We’ve all felt bruised by how rapidly bankers have bounced back from an economic abyss to being bailed out by trillions of public pounds, dollars and euros to now paying mega bonuses again.
National Governments such as our own coalition have tried encouraging limits via the £2.5bn Bank Levy and public moral imperatives with varying success.
But the Lib Dem Euro MP Sharon Bowles has led the introduction of actual tougher new rules on bankers’ bonuses covering the European Union.
The key points are pensions being paid at least 3 to 5 years after the employee has retired or left. This will stop abuses like that by Fred Goodwin, the former Chief Executive of RBS, where bankers walk away with bonus-style pension pots even if their bank fails.

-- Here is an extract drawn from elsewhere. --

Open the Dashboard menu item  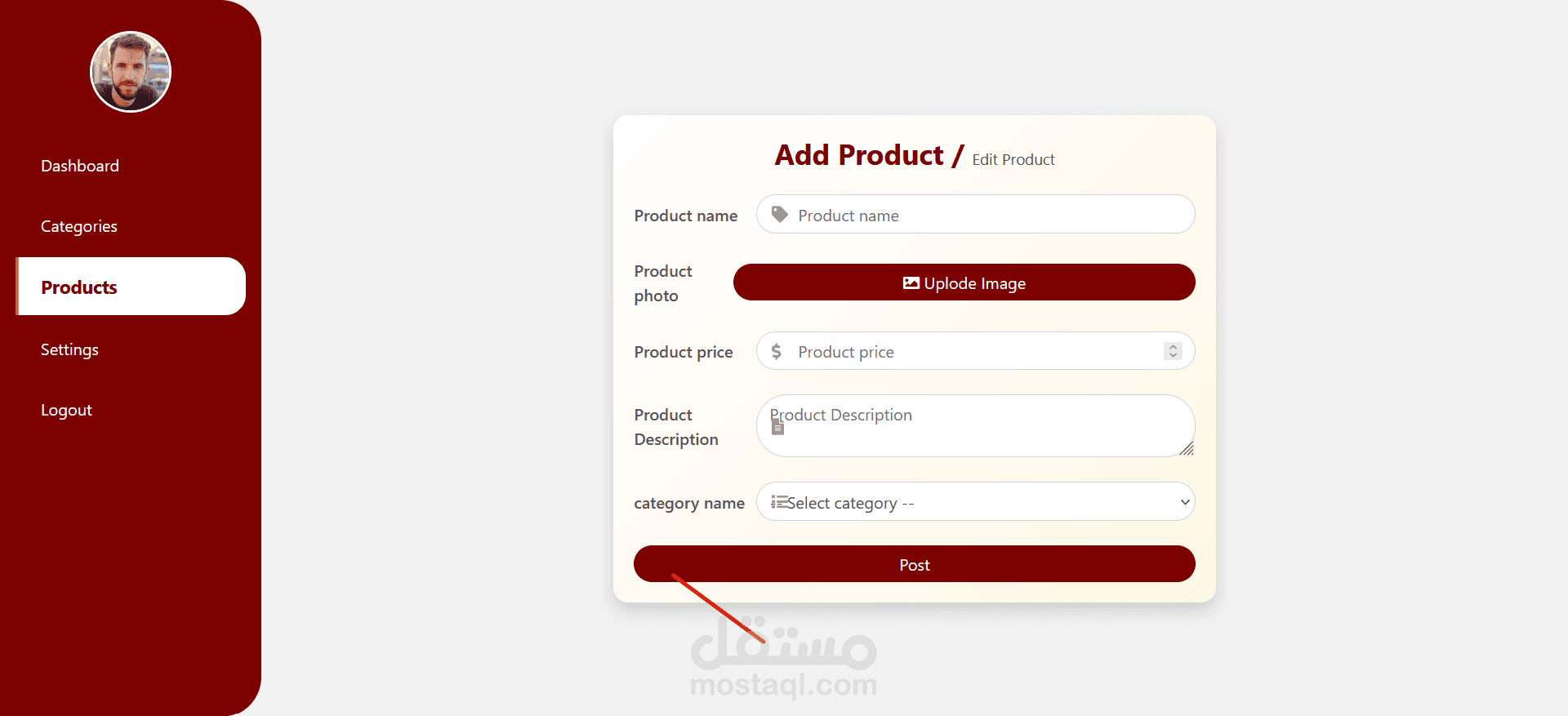click(x=80, y=166)
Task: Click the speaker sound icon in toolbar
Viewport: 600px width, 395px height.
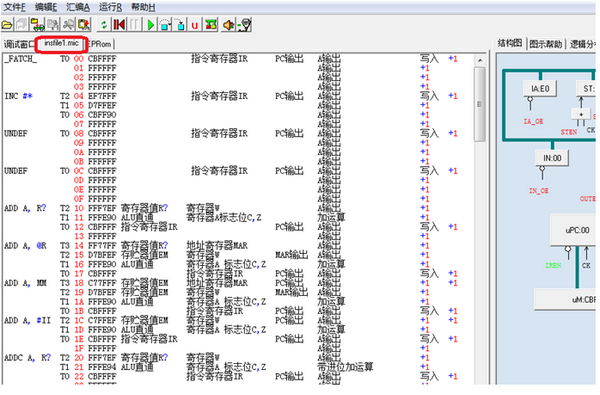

Banks will now also have to pay between 40%-60% of their bonuses in contingent capital (a form of debt which turns into equity if there is a crisis) or shares deferred for at least 3 to 5 years. This means that if the bank suffers heavy losses, bankers’ bonuses will automatically take the first hit. So gaining bonuses from short term risk taking will now be discouraged.
Banks will also be forced to publish bonuses over €1 million Euros. This should also have the happy side effect of employee seeing if such bonuses are fairly given.
No one can accuse Lib Dems of doing nothing on bankers’ bonuses.